ÜBUNGSAUFGABEN>
• 1. Beantworten Sie bitte anhand des Artikels zum Werbeverbot für Abtreibung diese Fragen:
(a) An welchem Tag debattiert der Bundestag über das Thema?
(b) Wie viel Euro muss die Gießener Ärztin Kristina Hänel zahlen?
(c) Welche Funktion hat Britta Haßelmann?
• 2. Führen Sie den Artikel zum Werbeverbot für Abtreibung nach seinem letzten Satz fort.

ANGEZEIGTER TEXT>
********

Bundestag debattiert über Werbeverbot für Abtreibung
Grüne, FDP und Linke wollen den Paragraphen am liebsten ganz abschaffen – CDU und Grüne suchen Kompromiss
BERLIN - Jahrelang ruhte die Diskussion über Abtreibungen, jetzt entflammt sie von neuem. Am Donnerstag debattiert der Bundestag, ob Ärzte straffrei über Schwangerschaftsabbrüche informieren dürfen – das fordern die Grünen, die FDP und die Linke. Aktuell steht das aber unter Strafe.
Grundlage der Diskussionen ist der Paragraph 219a, der besagt, dass nicht für Schwangerschaftsabbrüche geworben werden darf. Darunter fallen nach gerichtlicher Entscheidung aber auch ärztliche Informationen über Abtreibungen. 6000 Euro muss die Gießener Ärztin Kristina Hänel zahlen, weil sie auf ihrer Webseite über Möglichkeiten der Abtreibung informiert und Abtreibung als Leistung angeboten hat. Das Amtsgericht Gießen hat sie dazu verurteilt.
Zahlreiche Verbände und Vereine zeigen sich entrüstet über dieses Urteil und fordern eine Aufhebung des Paragraphen. Am Donnerstag stellen die Grünen, die FDP und die Linke im Bundestag jeweils einen neuen Gesetzesentwurf vor, um das Werbeverbot für Schwangerschaftsabbrüche zu streichen, beziehungsweise abzuschwächen.
„Wir wollen, dass der Paragraph aufgehoben wird“, sagt Britta Haßelmann, Parlamentarische Geschäftsführerin der Grünen im Bundestag. Es müsse Rechtssicherheit für Ärzte bestehen, damit den Frauen, die sich mit einer Abtreibung beschäftigen, alle Informationen zur Verfügung stehen. Die Befürchtung, dass Ärzte dann aktiv für Schwangerschaftsabbrüche werben, teile sie nicht. Das Berufs- und Standesrecht sowie das Heilmittelwerbegesetz würden dafür Sorge tragen.

********

DATENAUSZUG>
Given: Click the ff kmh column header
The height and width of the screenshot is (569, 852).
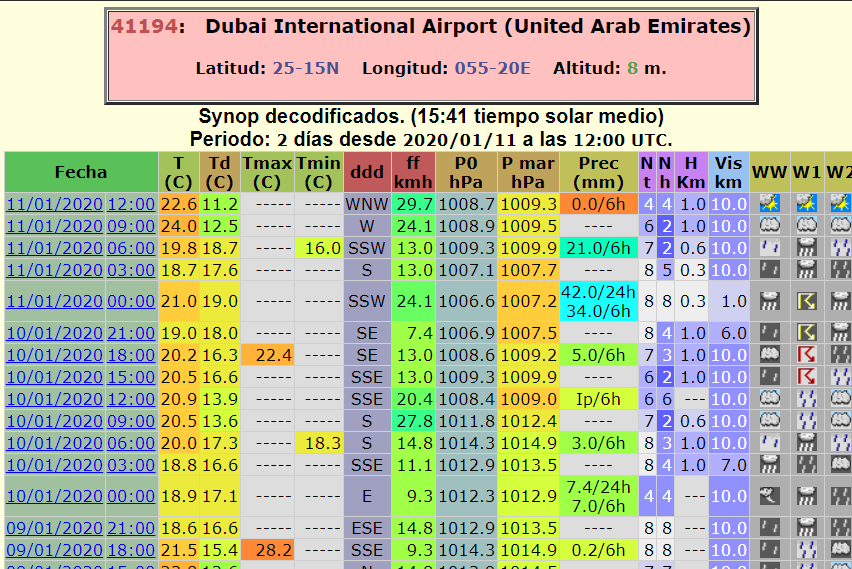Looking at the screenshot, I should point(413,172).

********

IHRE ANTWORTEN>
• 1.
(a) Am Donnerstag.
(b) 6000 Euro.
(c) Sie ist Parlamentarische Geschäftsführerin der Grünen im Bundestag.

• 2.
Die CDU/CSU sieht jedoch keinen Grund für eine Streichung des Paragraphen. „Am Werbeverbot für Schwangerschaftsabbrüche darf nicht gerüttelt werden“, erklärt Annette Widmann-Mauz (CDU). Für die Vorsitzende der Frauen Union aus Tübingen ist der Paragraph wichtig, um die Grundrechte des Ungeborenen zu wahren. Die betroffenen Frauen würden alle Informationen durch die Beratungsstellen erhalten, wo sie in geschütztem Raum beraten würden.
9661 Schwangerschaftsabbrüche wurden 2016 in Baden-Württemberg registriert. Wegen Paragraph 219a wurde im Südwesten aber noch kein Arzt angeklagt, zumindest wurde der Landesärztekammer noch kein Fall gemeldet.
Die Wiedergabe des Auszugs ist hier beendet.